● RECORDS SHOWN
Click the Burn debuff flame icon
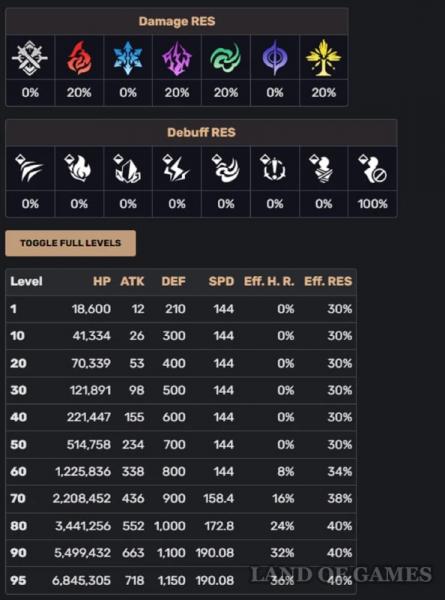Screen dimensions: 445x600 78,168
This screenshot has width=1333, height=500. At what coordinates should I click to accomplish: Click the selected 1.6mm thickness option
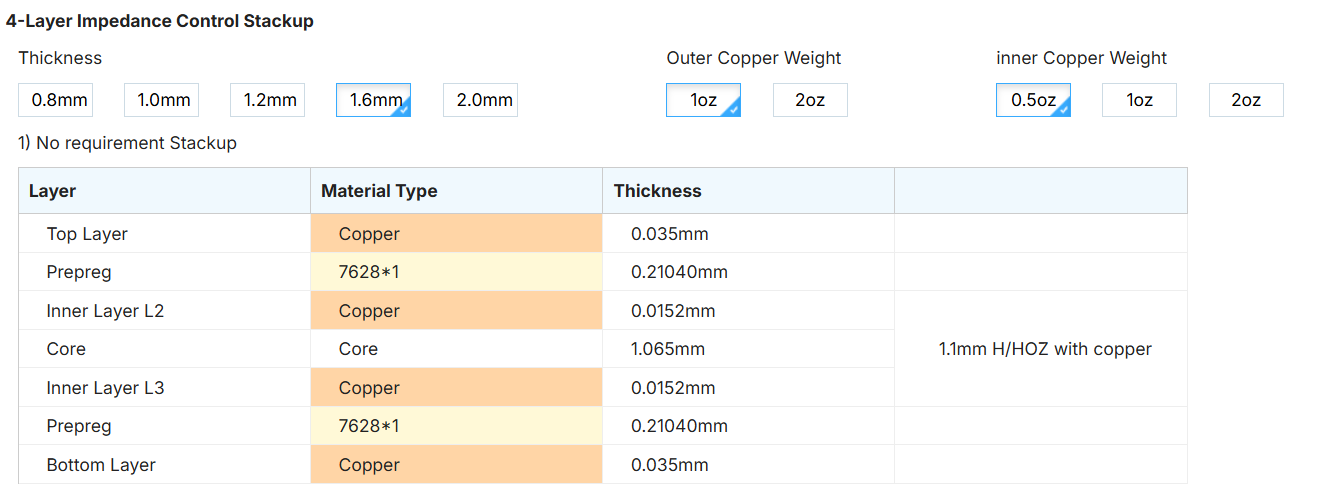pos(374,100)
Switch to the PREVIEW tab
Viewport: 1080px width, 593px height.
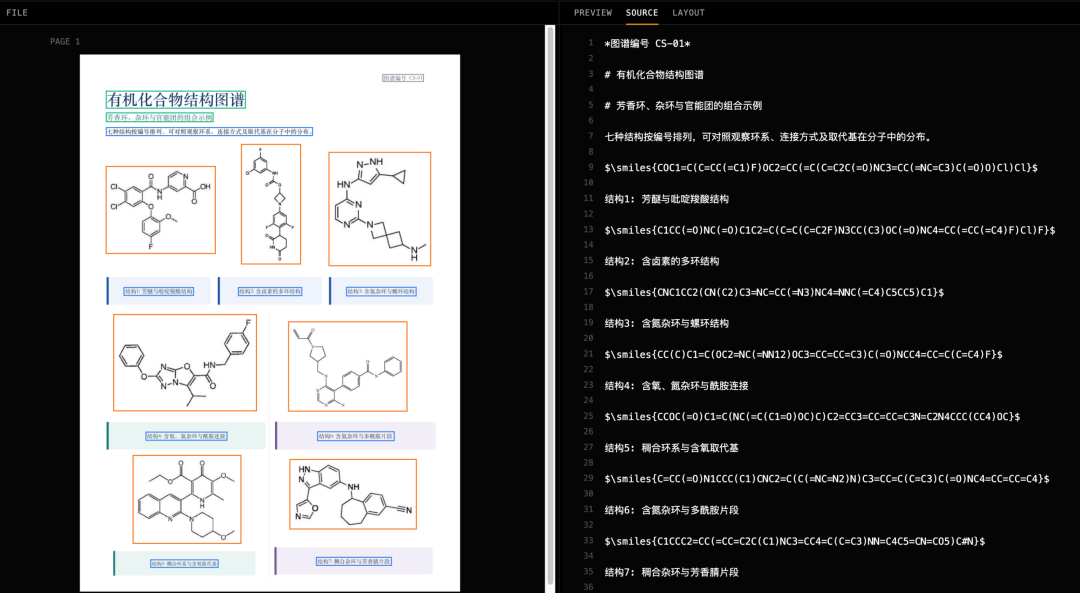[x=592, y=12]
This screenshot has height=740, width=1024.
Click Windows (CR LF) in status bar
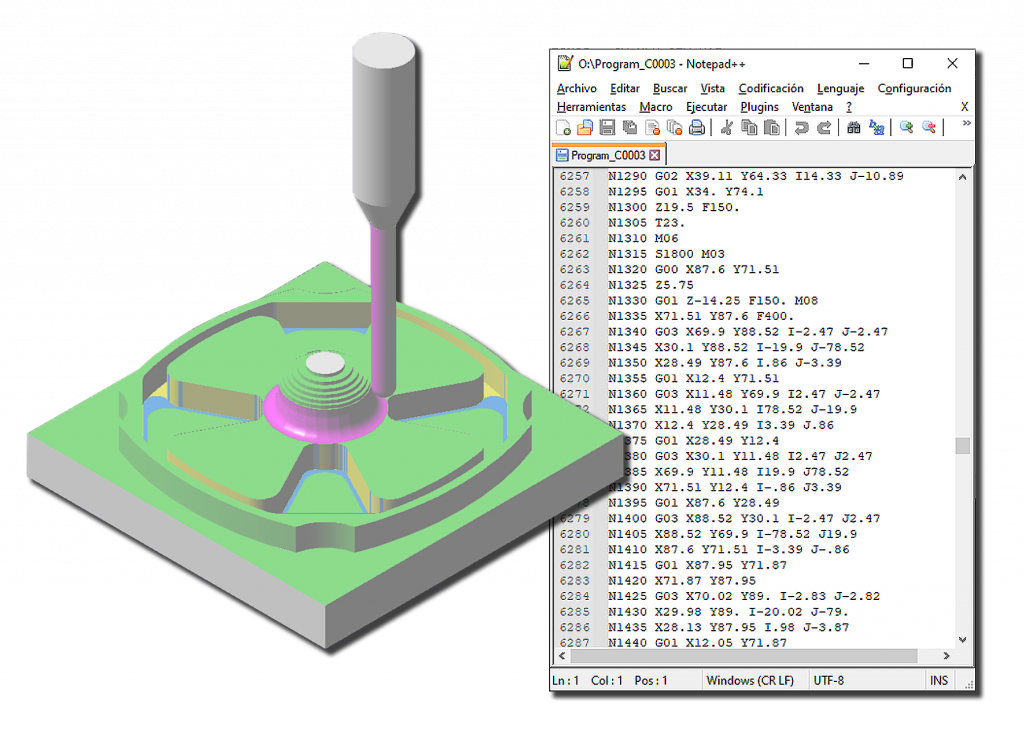pyautogui.click(x=749, y=680)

● WORK REQUIRED
Word for word, repeat the data above with the pictures left out.

● EXERCISE OUTPUT
Click the Burn debuff flame icon
Screen dimensions: 445x600 78,168
This screenshot has width=1333, height=500. At what coordinates should I click to accomplish: Click the selected 1.6mm thickness option
pos(374,100)
Switch to the PREVIEW tab
Viewport: 1080px width, 593px height.
[x=592, y=12]
This screenshot has height=740, width=1024.
Click Windows (CR LF) in status bar
pyautogui.click(x=749, y=680)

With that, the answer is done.